Despite the recent demise of corn, it is still a premium to CBOT wheat nearby. There are now some fairly widespread reports of some ethanol plants taking downtime rather than operate with corn at these levels.
US ethanol production fell 35,000 bpd to 880,000 pbd last week, using 92.4 million bushels of corn to do so. To meet the USDA's current estimate of 5 billion bushels going into ethanol manufacture in the current marketing year that total should be 104.2 million.
The USDA's weekly export sales report is out this afternoon. Trade estimates for corn are 700,000 to 1,200,000 MT (old and new crop combined, including the recent sale of almost 550,000 MT of new crop to Mexico). Soybean sales are only expected in the 100-200 TMT region, with wheat at 400-800 TMT.
French analysts Strategie Grains have this morning cut their EU-27 soft wheat production estimate by 6 MMT from last month to 125.6 MMT, now 1 MMT lower than last year.

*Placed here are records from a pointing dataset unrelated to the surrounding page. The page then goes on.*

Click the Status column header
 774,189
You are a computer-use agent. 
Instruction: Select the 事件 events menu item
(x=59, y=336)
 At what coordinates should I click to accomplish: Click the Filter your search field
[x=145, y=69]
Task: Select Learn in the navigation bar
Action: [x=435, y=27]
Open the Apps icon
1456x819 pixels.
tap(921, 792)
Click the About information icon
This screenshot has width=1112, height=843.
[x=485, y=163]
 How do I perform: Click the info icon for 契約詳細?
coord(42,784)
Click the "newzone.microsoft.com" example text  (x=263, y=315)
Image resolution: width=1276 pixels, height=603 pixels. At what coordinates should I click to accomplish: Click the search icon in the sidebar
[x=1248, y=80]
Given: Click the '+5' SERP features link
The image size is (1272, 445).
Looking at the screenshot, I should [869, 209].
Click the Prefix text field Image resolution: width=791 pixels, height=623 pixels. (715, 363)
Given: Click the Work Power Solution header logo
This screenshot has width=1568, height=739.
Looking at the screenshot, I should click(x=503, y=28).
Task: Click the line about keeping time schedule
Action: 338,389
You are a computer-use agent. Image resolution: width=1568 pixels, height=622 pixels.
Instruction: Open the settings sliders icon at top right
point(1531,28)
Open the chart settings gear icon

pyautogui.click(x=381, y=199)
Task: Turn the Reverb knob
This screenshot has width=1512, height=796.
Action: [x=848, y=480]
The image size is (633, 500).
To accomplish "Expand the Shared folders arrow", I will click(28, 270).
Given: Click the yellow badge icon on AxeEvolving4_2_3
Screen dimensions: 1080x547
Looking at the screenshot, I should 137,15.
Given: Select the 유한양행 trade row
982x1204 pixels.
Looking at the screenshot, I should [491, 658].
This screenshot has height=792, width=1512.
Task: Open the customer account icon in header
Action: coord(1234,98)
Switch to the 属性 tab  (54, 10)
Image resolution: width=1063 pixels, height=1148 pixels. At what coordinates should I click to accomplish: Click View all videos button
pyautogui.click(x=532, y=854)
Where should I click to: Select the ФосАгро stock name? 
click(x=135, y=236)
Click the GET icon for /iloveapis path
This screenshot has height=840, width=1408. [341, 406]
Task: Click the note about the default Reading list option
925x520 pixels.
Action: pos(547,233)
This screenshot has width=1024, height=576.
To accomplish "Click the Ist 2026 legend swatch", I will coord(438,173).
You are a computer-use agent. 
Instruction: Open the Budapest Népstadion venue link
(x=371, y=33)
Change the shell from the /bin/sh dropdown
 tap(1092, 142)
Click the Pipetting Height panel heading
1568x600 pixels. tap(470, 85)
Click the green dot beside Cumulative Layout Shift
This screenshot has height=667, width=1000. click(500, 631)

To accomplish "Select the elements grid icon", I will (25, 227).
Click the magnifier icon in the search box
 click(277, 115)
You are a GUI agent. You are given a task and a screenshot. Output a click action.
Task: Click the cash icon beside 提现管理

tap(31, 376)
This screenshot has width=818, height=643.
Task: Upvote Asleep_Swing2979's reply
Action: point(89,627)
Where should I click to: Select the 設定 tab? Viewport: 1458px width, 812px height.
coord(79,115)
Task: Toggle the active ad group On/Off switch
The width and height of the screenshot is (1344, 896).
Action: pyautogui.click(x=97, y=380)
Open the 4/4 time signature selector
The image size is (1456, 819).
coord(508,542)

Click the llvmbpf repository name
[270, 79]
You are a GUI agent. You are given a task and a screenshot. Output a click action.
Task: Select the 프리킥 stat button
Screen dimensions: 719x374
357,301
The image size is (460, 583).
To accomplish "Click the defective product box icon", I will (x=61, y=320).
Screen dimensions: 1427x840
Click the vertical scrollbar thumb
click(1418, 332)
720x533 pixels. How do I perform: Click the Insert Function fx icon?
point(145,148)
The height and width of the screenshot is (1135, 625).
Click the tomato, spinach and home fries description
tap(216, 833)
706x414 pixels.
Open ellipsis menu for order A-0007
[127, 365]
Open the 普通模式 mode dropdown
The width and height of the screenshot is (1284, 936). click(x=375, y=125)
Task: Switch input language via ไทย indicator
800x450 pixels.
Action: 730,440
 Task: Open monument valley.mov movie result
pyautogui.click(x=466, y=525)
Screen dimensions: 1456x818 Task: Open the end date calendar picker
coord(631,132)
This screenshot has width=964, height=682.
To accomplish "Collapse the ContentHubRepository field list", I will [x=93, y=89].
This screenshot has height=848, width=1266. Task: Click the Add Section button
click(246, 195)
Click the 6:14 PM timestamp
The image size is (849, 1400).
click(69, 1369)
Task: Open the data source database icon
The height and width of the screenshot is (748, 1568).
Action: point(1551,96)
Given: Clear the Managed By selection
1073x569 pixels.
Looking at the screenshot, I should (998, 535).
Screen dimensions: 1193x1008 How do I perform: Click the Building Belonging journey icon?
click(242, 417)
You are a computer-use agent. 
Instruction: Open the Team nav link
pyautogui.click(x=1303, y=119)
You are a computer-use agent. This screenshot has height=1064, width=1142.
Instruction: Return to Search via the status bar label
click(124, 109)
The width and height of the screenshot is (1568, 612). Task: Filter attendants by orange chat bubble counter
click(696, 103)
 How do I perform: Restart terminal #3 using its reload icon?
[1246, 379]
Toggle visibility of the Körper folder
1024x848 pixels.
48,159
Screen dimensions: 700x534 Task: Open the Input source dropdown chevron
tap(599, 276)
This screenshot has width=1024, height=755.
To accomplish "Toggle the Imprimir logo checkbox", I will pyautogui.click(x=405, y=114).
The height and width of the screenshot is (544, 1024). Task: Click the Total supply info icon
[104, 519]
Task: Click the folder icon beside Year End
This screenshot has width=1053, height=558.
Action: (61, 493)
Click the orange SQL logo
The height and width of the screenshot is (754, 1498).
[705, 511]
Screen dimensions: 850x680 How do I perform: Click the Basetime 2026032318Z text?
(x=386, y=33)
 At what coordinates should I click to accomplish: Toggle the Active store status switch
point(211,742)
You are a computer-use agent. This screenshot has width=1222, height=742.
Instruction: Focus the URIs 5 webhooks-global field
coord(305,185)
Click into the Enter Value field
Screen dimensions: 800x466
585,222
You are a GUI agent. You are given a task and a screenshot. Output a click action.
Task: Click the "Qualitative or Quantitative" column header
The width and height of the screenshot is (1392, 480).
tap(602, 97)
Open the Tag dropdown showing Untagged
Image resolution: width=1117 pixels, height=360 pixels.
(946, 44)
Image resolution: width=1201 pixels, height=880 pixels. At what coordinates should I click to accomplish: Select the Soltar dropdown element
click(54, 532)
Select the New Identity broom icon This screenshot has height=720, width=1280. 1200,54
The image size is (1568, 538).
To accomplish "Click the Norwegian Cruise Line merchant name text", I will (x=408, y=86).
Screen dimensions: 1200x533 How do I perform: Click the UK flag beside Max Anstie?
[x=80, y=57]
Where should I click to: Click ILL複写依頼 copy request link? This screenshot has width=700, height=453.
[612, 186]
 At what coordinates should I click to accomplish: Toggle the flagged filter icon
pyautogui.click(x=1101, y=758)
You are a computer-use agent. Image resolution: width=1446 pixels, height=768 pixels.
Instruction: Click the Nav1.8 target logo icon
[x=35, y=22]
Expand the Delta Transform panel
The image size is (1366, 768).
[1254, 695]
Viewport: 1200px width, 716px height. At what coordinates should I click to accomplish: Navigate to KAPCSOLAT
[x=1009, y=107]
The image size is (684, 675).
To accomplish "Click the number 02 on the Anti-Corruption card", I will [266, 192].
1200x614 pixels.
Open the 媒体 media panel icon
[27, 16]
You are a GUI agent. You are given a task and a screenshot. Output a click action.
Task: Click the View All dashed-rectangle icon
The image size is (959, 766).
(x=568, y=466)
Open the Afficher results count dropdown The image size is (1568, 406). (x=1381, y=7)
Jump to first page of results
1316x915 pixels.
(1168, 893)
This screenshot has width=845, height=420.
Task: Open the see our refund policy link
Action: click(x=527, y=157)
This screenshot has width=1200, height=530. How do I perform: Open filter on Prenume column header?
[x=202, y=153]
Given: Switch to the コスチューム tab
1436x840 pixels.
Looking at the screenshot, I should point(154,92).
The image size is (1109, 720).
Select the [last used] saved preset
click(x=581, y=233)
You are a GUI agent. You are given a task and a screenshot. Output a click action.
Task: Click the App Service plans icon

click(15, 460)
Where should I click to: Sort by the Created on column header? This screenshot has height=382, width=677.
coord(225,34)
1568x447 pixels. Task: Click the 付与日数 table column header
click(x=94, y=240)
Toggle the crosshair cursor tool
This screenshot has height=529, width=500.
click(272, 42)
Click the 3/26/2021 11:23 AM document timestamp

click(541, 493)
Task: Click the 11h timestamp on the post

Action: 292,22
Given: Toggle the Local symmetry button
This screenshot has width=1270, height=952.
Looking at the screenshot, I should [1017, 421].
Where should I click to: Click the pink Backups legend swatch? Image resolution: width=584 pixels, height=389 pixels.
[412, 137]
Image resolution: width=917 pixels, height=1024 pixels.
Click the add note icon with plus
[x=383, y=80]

They've correspondingly cut export projections for 2011/12 by 4 MMT from last month to 12.9 MMT, 6 MMT below what they expect in 210/11.
Barley production is seen down 2 MMT from last month to 52.2 MMT and the corn crop reduced 100,000 MT to 59.0 MMT.
It will be interesting to see how European markets react to that news today, if at all.
On the weather front at home we've got a band of rain, heavy in places, clearing southern counties of England around lunchtime before more rain comes in from the west to cover much of the country by Friday afternoon and into Saturday.
Anecdotal reports from many parts of the UK suggest that the wheat crop isn't looking as bad as feared after some decent rains finally arrived a month or so ago.
EU-27 rapeseed output will fall to a four year low of 18.9 MMT this year, according to Oil World.